"(my column was distributed on AOL in those days) identifying Time Warner as one of two shorts of that year."
By: meatloaf Reply To: 20976 by xcit Thursday, 18 May 2000 at 1:08 PM EDT Post # of 21738
Thx 4 the post, XC. You know, that reference to EBITDA, while sensible, might draw a little flack, but let me share with you a little experience on this issue.
Around this time in 1997 (May-June), Time Warner started reporting its operating results in this fashion (pre-interest due to the crushing level of debt Time Warner had, and pre-amortizatn due to its equally big number). I thought I was pretty hot shot analytically so I published a piece (my column was distributed on AOL in those days) identifying Time Warner as one of two shorts of that year. In fact, that was the lead-in my production manager wrote for that day's syndicated article.
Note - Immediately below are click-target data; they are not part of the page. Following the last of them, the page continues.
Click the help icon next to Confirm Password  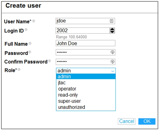50,61
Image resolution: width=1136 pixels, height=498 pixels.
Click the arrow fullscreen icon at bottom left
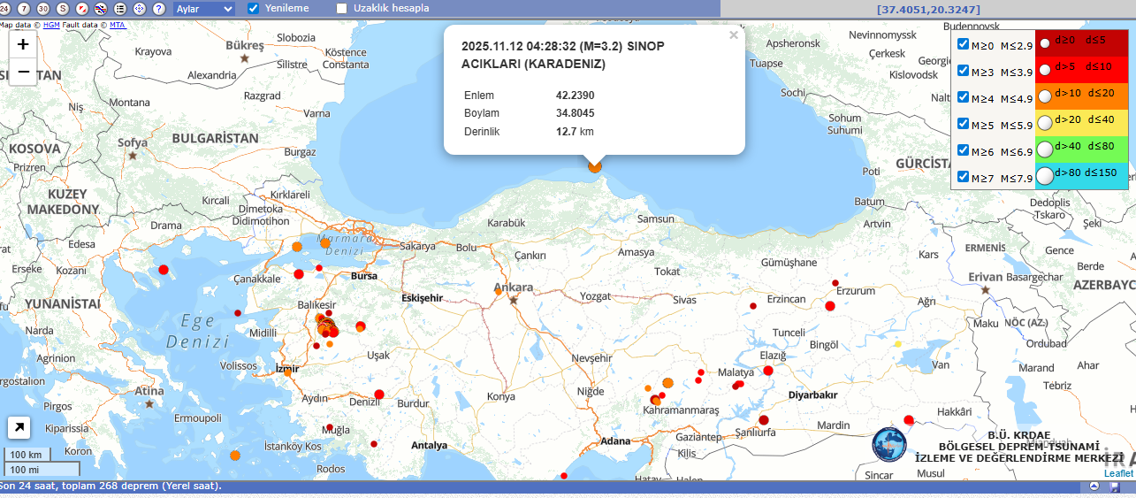19,428
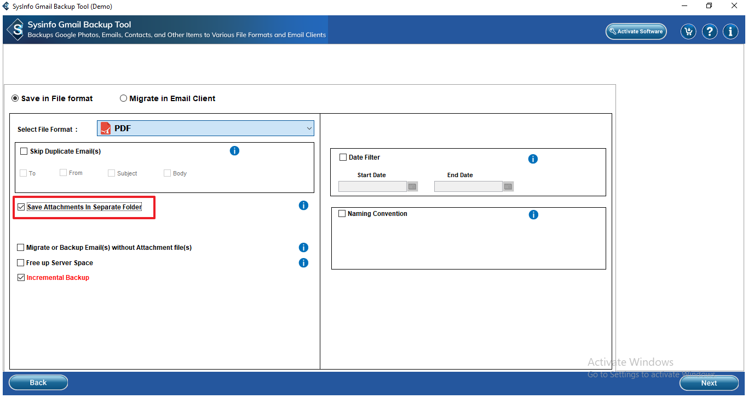Select Migrate in Email Client radio option

click(x=124, y=98)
I had genuinely thought that I had uniquely identified an accounting flaw when in fact what was really identified was a more relevant method to convey operating results to the investment community. Since Ziasun has no long term debt, an EBITDA reporting appears even more meaningful.
Here's the real experience bad news (if memory of stock price serves correctly): The stock was around $45 / share at that time. But it went on to split 2-for-1, and now sells for $82, which means anyone who went short by borrowing 1,000 shares at $45,000 was now short 2,000 shares and "upside-down" on that trade by more 100 grand.
Not one of my better calls, however, before the heat turns up on this format of ZSUN reporting operating results, beware that there is some compelling market precedent for this.